Can calling a function from the command line already be done? Yes, I led with that. But my idea would lead to the following improvements:
1. Being able to call two different functions from the same module. (AND) 2. Being able to call some functions that exist today without modification or rearrangement. (AND) 3. Being able to invoke these things from python without installing a module from pip.
There are solutions that do some of these, but nothing that does them all. I think it's surprising that the python makers have found worthwhile three different solutions for invoking modules, but this list so far has seen little value in invoking a function.
Is my proposal oversimplified? Maybe? I actually think it's pretty nice just to be able to call a couple of arbitrary functions by name that know how to access args via argparse or whatever.
It would definitely be more empowering to be able to describe the command line args to such an invocation using the args to the function.
But, I guess the real weakness of my proposal was that it required anything special about the function at all. It'd be easy to handle some functions with arguments, certainly if they're all strings. Other primitive scalar types may be doable if we map type hints to constructors. But I can't think of a reasonable way to handle a function that expects a complex object for an argument.

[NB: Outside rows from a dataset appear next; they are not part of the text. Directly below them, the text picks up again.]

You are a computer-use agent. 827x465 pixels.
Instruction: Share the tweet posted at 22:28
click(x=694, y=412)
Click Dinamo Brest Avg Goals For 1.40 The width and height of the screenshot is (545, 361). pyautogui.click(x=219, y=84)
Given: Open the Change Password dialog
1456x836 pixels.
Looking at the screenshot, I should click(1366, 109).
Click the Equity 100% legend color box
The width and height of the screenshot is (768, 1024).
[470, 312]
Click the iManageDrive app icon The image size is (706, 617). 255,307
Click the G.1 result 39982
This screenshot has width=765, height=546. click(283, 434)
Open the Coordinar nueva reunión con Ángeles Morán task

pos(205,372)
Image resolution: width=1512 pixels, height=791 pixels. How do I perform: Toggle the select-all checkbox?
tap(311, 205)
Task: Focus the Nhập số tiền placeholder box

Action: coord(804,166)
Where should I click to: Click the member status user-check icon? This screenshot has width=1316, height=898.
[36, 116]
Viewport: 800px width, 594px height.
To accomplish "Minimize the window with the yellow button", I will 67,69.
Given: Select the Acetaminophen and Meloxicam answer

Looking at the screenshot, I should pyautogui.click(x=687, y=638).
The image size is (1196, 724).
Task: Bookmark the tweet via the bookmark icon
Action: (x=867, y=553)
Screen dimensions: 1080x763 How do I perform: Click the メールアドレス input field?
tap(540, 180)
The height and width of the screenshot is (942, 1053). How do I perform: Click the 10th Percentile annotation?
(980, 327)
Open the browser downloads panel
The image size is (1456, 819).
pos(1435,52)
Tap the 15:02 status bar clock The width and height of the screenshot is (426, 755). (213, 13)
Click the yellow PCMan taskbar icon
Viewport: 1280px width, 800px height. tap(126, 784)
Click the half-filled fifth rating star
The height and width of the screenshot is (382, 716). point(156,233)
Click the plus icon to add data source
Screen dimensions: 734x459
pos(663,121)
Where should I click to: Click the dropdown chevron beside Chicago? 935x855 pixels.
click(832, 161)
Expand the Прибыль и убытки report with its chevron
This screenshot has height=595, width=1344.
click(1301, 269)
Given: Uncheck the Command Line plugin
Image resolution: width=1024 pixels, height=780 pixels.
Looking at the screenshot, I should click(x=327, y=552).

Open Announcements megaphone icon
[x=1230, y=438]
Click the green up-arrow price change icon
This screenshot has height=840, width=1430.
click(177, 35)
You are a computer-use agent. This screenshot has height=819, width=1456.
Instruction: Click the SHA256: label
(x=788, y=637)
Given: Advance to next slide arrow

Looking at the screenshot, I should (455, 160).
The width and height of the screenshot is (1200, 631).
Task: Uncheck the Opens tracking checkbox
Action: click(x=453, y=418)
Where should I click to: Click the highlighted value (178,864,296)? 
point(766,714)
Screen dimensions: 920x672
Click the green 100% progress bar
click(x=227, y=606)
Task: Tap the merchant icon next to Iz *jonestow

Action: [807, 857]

So, how about if the proposal expands to include functions with any arity of string-only arguments? I think that makes it possible to use a wide variety of functions without any special work.
We could also say that positional arguments are treated positionally, and kwargs need to be expressed on the command line as --kwarg=value
What else is missing?
On Wed, Oct 21, 2020 at 13:15 Christopher Barker firstname.lastname@example.org wrote:
FWIW, one of my intro students just yesterday asked about this:
Is there a way to call a function in a python file directly from the command line?
I have no idea what their programming background is, or why they expected that to be possible, but there you go -- at least one newbie expected it to be possible :-)
However: This was literally class number one -- I had not yet showed them the "if __name__ == '__main__':" idiom yet.
Also, I'm pretty sure this student's expectation was that there would not have to be anything special about the function (except maybe taking only string arguments?) -- so it's probably not a good idea to try to solve that use case anyway.
But that was the first time I was ever asked that question -- and here it is on python-ideas -- quite a coincidence!
On Tue, Oct 20, 2020 at 11:16 PM Paul Sokolovsky email@example.com wrote:
On Wed, 21 Oct 2020 00:24:47 -0400 Michael Smith firstname.lastname@example.org wrote:
On Tue, Oct 20, 2020 at 23:43 Guido van Rossum email@example.com wrote:
The ‘if __name__…’ idiom makes one function special. Hm... So if the module has that, will that main() still be called with your proposal? I.e., is __name__ still ‘__main__’?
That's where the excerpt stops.